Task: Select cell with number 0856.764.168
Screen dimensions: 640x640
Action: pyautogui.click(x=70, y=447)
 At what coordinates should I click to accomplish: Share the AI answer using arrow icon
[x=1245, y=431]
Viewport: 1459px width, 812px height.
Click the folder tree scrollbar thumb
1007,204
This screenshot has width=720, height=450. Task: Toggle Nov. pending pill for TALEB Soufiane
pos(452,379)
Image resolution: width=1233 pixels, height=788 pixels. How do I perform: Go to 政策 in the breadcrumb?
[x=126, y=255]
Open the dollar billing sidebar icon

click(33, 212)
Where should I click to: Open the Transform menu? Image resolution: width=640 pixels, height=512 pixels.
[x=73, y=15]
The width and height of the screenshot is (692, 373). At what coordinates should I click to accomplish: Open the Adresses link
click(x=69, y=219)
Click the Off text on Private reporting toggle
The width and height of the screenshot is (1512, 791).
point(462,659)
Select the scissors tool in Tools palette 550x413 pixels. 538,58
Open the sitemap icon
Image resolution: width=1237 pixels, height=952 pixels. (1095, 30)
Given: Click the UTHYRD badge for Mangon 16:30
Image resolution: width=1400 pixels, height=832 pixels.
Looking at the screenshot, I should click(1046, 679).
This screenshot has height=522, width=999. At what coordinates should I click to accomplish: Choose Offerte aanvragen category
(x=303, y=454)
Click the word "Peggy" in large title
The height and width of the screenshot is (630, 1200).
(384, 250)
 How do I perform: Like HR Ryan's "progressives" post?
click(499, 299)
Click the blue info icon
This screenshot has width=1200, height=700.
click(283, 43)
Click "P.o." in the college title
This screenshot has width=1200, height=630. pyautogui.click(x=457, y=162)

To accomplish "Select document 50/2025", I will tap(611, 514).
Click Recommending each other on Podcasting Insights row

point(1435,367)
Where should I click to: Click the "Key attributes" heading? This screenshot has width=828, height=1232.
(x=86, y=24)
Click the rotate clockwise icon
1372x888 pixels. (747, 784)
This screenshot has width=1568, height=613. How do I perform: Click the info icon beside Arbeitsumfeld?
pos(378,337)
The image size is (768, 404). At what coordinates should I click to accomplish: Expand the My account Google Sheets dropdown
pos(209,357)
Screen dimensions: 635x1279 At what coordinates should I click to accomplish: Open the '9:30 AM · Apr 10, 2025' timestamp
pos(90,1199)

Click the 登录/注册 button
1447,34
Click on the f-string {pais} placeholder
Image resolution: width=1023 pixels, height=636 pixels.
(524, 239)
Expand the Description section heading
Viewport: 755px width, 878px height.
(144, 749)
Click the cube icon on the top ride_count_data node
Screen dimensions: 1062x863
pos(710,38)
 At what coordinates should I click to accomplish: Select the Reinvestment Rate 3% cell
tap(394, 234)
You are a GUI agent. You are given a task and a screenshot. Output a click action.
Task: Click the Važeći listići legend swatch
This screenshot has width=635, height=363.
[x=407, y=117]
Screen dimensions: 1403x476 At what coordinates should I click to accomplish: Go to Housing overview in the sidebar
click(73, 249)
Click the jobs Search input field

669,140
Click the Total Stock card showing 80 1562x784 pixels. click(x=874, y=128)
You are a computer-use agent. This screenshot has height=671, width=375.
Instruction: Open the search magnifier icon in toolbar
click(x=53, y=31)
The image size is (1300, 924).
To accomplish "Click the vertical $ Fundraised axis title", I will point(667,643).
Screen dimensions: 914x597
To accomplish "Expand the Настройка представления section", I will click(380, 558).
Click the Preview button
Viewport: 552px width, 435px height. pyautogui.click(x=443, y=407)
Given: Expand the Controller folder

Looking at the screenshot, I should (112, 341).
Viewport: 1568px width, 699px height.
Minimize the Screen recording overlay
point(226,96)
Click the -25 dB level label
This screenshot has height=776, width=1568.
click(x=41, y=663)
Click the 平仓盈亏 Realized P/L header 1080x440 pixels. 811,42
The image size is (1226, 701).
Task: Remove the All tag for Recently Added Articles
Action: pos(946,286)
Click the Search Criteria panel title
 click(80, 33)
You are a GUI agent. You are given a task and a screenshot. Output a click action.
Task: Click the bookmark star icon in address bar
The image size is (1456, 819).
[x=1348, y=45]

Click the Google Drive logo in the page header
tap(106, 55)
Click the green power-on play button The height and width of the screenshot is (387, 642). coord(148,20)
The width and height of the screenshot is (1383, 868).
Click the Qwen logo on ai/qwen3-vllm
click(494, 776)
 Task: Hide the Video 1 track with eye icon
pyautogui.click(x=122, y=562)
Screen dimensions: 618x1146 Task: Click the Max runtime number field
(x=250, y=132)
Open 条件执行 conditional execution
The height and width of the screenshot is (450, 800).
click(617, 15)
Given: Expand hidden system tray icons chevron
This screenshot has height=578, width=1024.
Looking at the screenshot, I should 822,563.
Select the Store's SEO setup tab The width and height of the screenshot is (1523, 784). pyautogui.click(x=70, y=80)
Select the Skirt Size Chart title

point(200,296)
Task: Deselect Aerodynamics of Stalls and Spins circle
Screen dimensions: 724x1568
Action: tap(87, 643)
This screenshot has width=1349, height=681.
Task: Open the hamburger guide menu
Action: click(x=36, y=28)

※

Rewrite the material above, substituting "Which point should I click to accomplish" for each occurrence of "At what coordinates should I click to accomplish" and leaving everything else unchanged.

• Finished task:
Task: Select cell with number 0856.764.168
Screen dimensions: 640x640
Action: pyautogui.click(x=70, y=447)
 Which point should I click to accomplish: Share the AI answer using arrow icon
[x=1245, y=431]
Viewport: 1459px width, 812px height.
Click the folder tree scrollbar thumb
1007,204
This screenshot has width=720, height=450. Task: Toggle Nov. pending pill for TALEB Soufiane
pos(452,379)
Image resolution: width=1233 pixels, height=788 pixels. How do I perform: Go to 政策 in the breadcrumb?
[x=126, y=255]
Open the dollar billing sidebar icon

click(33, 212)
Where should I click to: Open the Transform menu? Image resolution: width=640 pixels, height=512 pixels.
[x=73, y=15]
The width and height of the screenshot is (692, 373). Which point should I click to accomplish: Open the Adresses link
click(x=69, y=219)
Click the Off text on Private reporting toggle
The width and height of the screenshot is (1512, 791).
point(462,659)
Select the scissors tool in Tools palette 550x413 pixels. 538,58
Open the sitemap icon
Image resolution: width=1237 pixels, height=952 pixels. (1095, 30)
Given: Click the UTHYRD badge for Mangon 16:30
Image resolution: width=1400 pixels, height=832 pixels.
Looking at the screenshot, I should click(1046, 679).
This screenshot has height=522, width=999. Which point should I click to accomplish: Choose Offerte aanvragen category
(x=303, y=454)
Click the word "Peggy" in large title
The height and width of the screenshot is (630, 1200).
(384, 250)
 How do I perform: Like HR Ryan's "progressives" post?
click(499, 299)
Click the blue info icon
This screenshot has width=1200, height=700.
click(283, 43)
Click "P.o." in the college title
This screenshot has width=1200, height=630. pyautogui.click(x=457, y=162)

To accomplish "Select document 50/2025", I will tap(611, 514).
Click Recommending each other on Podcasting Insights row

point(1435,367)
Where should I click to: Click the "Key attributes" heading? This screenshot has width=828, height=1232.
(x=86, y=24)
Click the rotate clockwise icon
1372x888 pixels. (747, 784)
This screenshot has width=1568, height=613. How do I perform: Click the info icon beside Arbeitsumfeld?
pos(378,337)
The image size is (768, 404). Which point should I click to accomplish: Expand the My account Google Sheets dropdown
pos(209,357)
Screen dimensions: 635x1279 Which point should I click to accomplish: Open the '9:30 AM · Apr 10, 2025' timestamp
pos(90,1199)

Click the 登录/注册 button
1447,34
Click on the f-string {pais} placeholder
Image resolution: width=1023 pixels, height=636 pixels.
(524, 239)
Expand the Description section heading
Viewport: 755px width, 878px height.
(144, 749)
Click the cube icon on the top ride_count_data node
Screen dimensions: 1062x863
pos(710,38)
 Which point should I click to accomplish: Select the Reinvestment Rate 3% cell
tap(394, 234)
You are a GUI agent. You are given a task and a screenshot. Output a click action.
Task: Click the Važeći listići legend swatch
This screenshot has width=635, height=363.
[x=407, y=117]
Screen dimensions: 1403x476 Which point should I click to accomplish: Go to Housing overview in the sidebar
click(73, 249)
Click the jobs Search input field

669,140
Click the Total Stock card showing 80 1562x784 pixels. click(x=874, y=128)
You are a computer-use agent. This screenshot has height=671, width=375.
Instruction: Open the search magnifier icon in toolbar
click(x=53, y=31)
The image size is (1300, 924).
To accomplish "Click the vertical $ Fundraised axis title", I will point(667,643).
Screen dimensions: 914x597
To accomplish "Expand the Настройка представления section", I will click(380, 558).
Click the Preview button
Viewport: 552px width, 435px height. pyautogui.click(x=443, y=407)
Given: Expand the Controller folder

Looking at the screenshot, I should (112, 341).
Viewport: 1568px width, 699px height.
Minimize the Screen recording overlay
point(226,96)
Click the -25 dB level label
This screenshot has height=776, width=1568.
click(x=41, y=663)
Click the 平仓盈亏 Realized P/L header 1080x440 pixels. 811,42
The image size is (1226, 701).
Task: Remove the All tag for Recently Added Articles
Action: pos(946,286)
Click the Search Criteria panel title
 click(80, 33)
You are a GUI agent. You are given a task and a screenshot. Output a click action.
Task: Click the bookmark star icon in address bar
The image size is (1456, 819).
[x=1348, y=45]

Click the Google Drive logo in the page header
tap(106, 55)
Click the green power-on play button The height and width of the screenshot is (387, 642). coord(148,20)
The width and height of the screenshot is (1383, 868).
Click the Qwen logo on ai/qwen3-vllm
click(494, 776)
 Task: Hide the Video 1 track with eye icon
pyautogui.click(x=122, y=562)
Screen dimensions: 618x1146 Task: Click the Max runtime number field
(x=250, y=132)
Open 条件执行 conditional execution
The height and width of the screenshot is (450, 800).
click(617, 15)
Given: Expand hidden system tray icons chevron
This screenshot has height=578, width=1024.
Looking at the screenshot, I should 822,563.
Select the Store's SEO setup tab The width and height of the screenshot is (1523, 784). pyautogui.click(x=70, y=80)
Select the Skirt Size Chart title

point(200,296)
Task: Deselect Aerodynamics of Stalls and Spins circle
Screen dimensions: 724x1568
Action: tap(87, 643)
This screenshot has width=1349, height=681.
Task: Open the hamburger guide menu
Action: click(x=36, y=28)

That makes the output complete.